В комнате воцарилась тишина. Обе женщины были возмущены и обижены. Слова Биркина звучали как публичное обличение. Напряженная поза Гермионы свидетельствовала, насколько он ей неприятен, поэтому она откровенно игнорировала его речь.

Урсула исподтишка наблюдала за ним и не могла понять, кого же она видит перед собой. Он был довольно привлекательной наружности – из-под его худобы и мертвенной бледности проступала интересная, скрытая от посторонних глаз красота; но другой голос рассказывал о нем совершенно иную историю. Величественная красота жизни сквозила в изгибе его бровей и подбородка, в его красивых, тонких, изящных чертах. Урсула не могла понять, где находится источник этой красоты. Но этот человек вызывал у нее ощущение красоты и свободы.

– Но у нас ведь достаточно чувственности, нам не нужно насильно искать ее в себе? – она повернулась к нему и вызывающе посмотрела на него зелеными глазами, в глубине которых мерцали золотые искорки смеха.

В ту же секунду верхняя часть его лица засветилась необычной, беззаботной и невероятно притягательной улыбкой, хотя губы так и остались плотно сжатыми.

– Далеко не достаточно, – сказал он. – Мы слишком увлечены собственными персонами.

– Но дело ведь не в тщеславии! – воскликнула она.

– Только в нем и ни в чем больше.

Она была совершенно обескуражена.

– А вам не кажется, что людям больше всего нравится любоваться собственными чувствами?

– Вот поэтому они воспринимают мир не чувствами, а похотью, а это уже совсем другое дело.
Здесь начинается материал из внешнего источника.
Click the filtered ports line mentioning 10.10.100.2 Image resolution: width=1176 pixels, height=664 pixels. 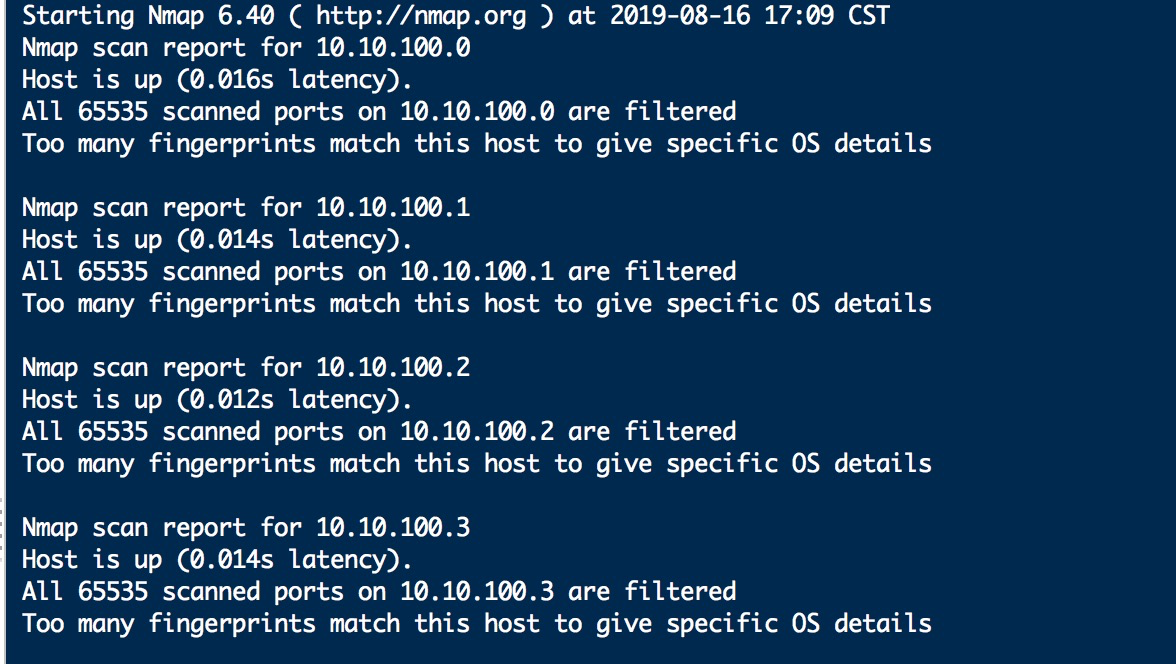click(379, 432)
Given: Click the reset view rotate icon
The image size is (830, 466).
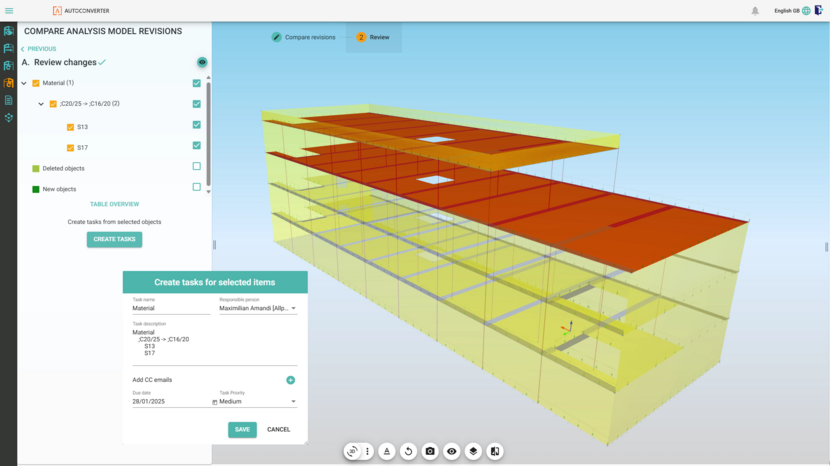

Они ни на минуту не забывают, кто они такие, тщеславие так сильно укоренилось в них; вместо того, чтобы раскрепоститься и жить в другом мире, вращаться вокруг другой оси, они…

– Дорогая, вам уже давно пора пить чай, – вмешалась Гермиона, с любезной благожелательностью поворачиваясь к Урсуле. – Вы ведь весь день работали.

Биркин умолк на полуслове.

Раздражение и досада раскаленной иглой пронзили Урсулу.

Его лицо окаменело. Он попрощался так, словно она перестала для него существовать.

Они ушли.

Урсула еще несколько мгновений смотрела на дверь. Затем подошла к выключателю и, выключив свет, снедаемая мыслями и совершенно потерянная, упала в кресло.

Из глаз ее полились горькие слезы, она разрыдалась; но были ли это слезы радости или печали, не знала даже она сама.